Insulin-like growth factor 1 inversely relates to monocyte/macrophage activation markers in HIV.

Abstract

Monocyte/macrophage activation is increased among people with HIV, and may contribute to the heightened risk of atherosclerosis and neurocognitive dysfunction in this population. Insulin-like growth factor 1 (IGF-1) has been shown to attenuate the innate immune response in animal models of atherosclerosis and inflammatory bowel disease. We investigated, for the first time, relationships of circulating IGF-1 with monocyte/macrophage-specific indices among HIV-infected individuals and uninfected controls. Observational. One hundred and thirty-one HIV-infected patients and 65 well matched controls without known cardiac disease or viral hepatitis were recruited previously.

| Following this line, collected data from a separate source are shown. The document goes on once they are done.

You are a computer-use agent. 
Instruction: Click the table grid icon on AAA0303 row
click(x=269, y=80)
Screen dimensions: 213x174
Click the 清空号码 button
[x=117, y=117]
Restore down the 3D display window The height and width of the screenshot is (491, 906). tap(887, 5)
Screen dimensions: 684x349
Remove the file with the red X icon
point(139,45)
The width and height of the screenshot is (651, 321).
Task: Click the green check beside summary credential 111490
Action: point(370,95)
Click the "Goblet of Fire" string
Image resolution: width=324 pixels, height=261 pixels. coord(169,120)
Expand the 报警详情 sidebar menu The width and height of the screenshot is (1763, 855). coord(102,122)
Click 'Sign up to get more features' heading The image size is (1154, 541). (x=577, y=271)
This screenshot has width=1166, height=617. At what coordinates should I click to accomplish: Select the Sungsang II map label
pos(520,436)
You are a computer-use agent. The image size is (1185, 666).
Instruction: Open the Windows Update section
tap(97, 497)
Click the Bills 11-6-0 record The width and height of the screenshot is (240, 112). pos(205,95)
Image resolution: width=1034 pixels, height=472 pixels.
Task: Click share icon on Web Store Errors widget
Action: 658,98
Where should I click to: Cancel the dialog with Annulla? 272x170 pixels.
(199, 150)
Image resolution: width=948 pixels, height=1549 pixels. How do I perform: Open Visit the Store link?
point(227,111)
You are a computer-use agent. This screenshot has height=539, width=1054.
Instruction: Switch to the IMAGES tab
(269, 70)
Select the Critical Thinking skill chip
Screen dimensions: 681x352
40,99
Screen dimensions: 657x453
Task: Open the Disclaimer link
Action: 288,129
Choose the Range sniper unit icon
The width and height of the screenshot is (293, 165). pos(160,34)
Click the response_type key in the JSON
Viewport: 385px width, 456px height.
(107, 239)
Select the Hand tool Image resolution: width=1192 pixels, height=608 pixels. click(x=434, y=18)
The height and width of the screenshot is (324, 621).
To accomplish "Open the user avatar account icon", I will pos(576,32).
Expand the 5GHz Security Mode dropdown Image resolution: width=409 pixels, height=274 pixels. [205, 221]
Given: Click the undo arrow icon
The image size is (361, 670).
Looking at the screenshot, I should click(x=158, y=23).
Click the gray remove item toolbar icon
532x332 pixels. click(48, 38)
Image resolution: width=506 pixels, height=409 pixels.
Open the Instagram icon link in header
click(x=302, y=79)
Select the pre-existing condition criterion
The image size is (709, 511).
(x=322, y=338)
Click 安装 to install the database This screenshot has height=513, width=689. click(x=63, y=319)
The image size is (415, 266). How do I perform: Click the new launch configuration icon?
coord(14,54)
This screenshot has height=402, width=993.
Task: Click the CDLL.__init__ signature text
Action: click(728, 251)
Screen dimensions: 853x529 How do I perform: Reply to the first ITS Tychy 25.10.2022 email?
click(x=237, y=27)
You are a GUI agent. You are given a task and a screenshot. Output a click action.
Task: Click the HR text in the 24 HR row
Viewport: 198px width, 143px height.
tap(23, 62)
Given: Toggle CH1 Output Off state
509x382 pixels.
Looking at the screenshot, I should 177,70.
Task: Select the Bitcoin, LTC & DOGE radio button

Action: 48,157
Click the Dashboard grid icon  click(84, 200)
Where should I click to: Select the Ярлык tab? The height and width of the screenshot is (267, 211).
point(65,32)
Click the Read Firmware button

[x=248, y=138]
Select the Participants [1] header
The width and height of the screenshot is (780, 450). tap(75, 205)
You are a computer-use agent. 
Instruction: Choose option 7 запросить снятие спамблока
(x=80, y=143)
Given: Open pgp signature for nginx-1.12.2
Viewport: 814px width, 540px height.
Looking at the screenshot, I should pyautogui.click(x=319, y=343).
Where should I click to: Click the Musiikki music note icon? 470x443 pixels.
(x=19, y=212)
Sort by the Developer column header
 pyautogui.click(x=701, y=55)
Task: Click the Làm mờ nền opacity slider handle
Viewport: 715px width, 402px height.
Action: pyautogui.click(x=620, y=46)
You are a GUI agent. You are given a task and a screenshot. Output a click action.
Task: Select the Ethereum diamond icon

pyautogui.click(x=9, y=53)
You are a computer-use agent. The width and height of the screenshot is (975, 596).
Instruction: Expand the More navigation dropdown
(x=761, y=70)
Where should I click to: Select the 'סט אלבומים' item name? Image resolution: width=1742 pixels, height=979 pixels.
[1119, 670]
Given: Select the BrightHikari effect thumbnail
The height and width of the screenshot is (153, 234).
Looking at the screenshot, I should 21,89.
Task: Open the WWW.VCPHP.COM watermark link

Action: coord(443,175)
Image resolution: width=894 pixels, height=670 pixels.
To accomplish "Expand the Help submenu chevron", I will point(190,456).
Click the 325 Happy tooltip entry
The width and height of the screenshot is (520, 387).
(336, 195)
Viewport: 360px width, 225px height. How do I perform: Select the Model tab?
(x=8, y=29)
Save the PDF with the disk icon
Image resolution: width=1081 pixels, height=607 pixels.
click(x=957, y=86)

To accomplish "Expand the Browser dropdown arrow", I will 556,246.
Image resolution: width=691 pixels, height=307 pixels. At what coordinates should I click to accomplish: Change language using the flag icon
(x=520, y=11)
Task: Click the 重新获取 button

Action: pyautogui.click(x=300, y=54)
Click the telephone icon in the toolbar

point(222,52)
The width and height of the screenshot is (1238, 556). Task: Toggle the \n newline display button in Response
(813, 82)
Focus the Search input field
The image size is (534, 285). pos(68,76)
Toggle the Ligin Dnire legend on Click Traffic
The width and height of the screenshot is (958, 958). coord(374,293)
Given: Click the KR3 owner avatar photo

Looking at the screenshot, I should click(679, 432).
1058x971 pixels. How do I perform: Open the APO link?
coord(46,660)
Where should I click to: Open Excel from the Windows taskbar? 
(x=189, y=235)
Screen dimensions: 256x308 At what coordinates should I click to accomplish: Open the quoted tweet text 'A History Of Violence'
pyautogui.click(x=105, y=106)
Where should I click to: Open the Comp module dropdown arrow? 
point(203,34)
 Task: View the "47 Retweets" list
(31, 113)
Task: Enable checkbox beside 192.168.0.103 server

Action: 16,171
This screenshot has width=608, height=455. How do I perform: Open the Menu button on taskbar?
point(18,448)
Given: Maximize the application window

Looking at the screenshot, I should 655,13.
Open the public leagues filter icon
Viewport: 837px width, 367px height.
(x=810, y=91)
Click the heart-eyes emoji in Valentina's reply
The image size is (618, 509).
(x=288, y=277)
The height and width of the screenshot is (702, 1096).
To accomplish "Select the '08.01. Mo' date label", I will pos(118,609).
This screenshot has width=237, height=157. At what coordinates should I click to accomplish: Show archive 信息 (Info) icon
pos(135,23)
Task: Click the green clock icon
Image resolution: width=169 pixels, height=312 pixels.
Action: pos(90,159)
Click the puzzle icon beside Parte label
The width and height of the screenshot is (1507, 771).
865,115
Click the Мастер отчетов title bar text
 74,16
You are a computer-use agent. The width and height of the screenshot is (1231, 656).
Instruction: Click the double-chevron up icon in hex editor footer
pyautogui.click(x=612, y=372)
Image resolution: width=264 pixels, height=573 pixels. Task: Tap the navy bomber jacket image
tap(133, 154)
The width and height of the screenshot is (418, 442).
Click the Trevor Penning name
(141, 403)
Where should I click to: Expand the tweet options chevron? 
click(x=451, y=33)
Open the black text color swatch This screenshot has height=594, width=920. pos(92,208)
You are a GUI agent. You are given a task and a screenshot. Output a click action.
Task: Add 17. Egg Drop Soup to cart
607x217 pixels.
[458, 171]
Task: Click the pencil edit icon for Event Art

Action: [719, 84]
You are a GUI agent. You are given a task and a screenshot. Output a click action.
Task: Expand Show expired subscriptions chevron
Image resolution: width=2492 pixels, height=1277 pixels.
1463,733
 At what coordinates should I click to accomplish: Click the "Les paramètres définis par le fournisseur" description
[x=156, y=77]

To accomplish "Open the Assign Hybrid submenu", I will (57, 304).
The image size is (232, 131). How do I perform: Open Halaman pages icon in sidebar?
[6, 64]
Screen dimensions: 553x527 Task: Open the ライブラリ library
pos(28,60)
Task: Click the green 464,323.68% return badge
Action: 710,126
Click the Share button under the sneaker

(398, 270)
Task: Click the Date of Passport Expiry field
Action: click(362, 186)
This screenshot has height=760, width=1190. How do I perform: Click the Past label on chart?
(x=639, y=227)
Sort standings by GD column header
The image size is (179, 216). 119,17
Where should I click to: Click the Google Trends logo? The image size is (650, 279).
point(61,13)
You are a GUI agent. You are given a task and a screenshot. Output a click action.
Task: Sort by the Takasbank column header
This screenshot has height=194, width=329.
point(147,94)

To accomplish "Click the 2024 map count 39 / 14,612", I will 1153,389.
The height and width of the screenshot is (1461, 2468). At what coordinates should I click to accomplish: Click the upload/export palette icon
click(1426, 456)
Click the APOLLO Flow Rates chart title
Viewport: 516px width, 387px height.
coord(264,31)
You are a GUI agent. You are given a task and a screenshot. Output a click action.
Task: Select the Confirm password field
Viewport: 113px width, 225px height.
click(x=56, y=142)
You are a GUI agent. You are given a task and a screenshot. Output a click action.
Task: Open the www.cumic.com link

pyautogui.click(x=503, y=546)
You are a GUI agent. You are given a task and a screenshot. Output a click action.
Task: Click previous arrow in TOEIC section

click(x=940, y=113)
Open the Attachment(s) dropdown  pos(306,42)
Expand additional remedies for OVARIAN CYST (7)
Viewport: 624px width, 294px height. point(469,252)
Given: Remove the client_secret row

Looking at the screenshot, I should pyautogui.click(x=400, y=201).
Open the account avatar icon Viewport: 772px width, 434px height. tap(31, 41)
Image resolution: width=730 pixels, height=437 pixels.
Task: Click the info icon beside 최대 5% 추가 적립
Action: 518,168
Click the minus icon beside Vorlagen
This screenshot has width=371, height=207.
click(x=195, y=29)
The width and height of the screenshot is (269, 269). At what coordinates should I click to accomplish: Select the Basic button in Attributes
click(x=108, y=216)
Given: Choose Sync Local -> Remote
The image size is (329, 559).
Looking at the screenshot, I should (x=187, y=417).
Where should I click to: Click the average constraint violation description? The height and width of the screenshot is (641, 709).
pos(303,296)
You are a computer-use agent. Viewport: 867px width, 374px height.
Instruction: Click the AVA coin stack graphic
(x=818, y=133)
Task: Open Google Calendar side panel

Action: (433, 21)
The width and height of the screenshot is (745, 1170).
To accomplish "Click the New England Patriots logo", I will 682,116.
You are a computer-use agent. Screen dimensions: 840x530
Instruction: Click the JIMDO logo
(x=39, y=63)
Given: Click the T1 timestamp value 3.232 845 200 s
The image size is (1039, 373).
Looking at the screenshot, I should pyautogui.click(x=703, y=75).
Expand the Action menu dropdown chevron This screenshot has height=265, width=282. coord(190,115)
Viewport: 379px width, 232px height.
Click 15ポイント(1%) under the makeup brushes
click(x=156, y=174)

IGF-1, expressed as a z-score relative to the age-adjusted and sex-adjusted population mean, was related to log-transformed inflammatory markers within HIV and non-HIV groups. In HIV, IGF-1 inversely related to sCD163 (r = -0.28, P = 0.002), sCD14 (r = -0.29, P = 0.002), and high-sensitivity IL-6 (r = -0.27, P = 0.006). There was no association of IGF-1 with high-sensitivity CRP, MCP-1, IL-18, or LPS in HIV, or between IGF-1 and any inflammatory marker in controls. Relationships of IGF-1 with sCD163 and sCD14 remained significant in HIV after controlling for age, sex, smoking, BMI, visceral fat, statin use, viral load, and antiretroviral therapy. For every one-unit decline in IGF-1 z-score, sCD163 and sCD14 increased by 14% (95% CI, 0.23-29%) and 29% (95% CI, 1.4-63%), respectively. Low IGF-1 was robustly associated with high sCD163 and sCD14 in HIV. Prospective studies are needed to investigate augmentation of IGF-1 as a novel strategy to reduce monocyte/macrophage activation in this population.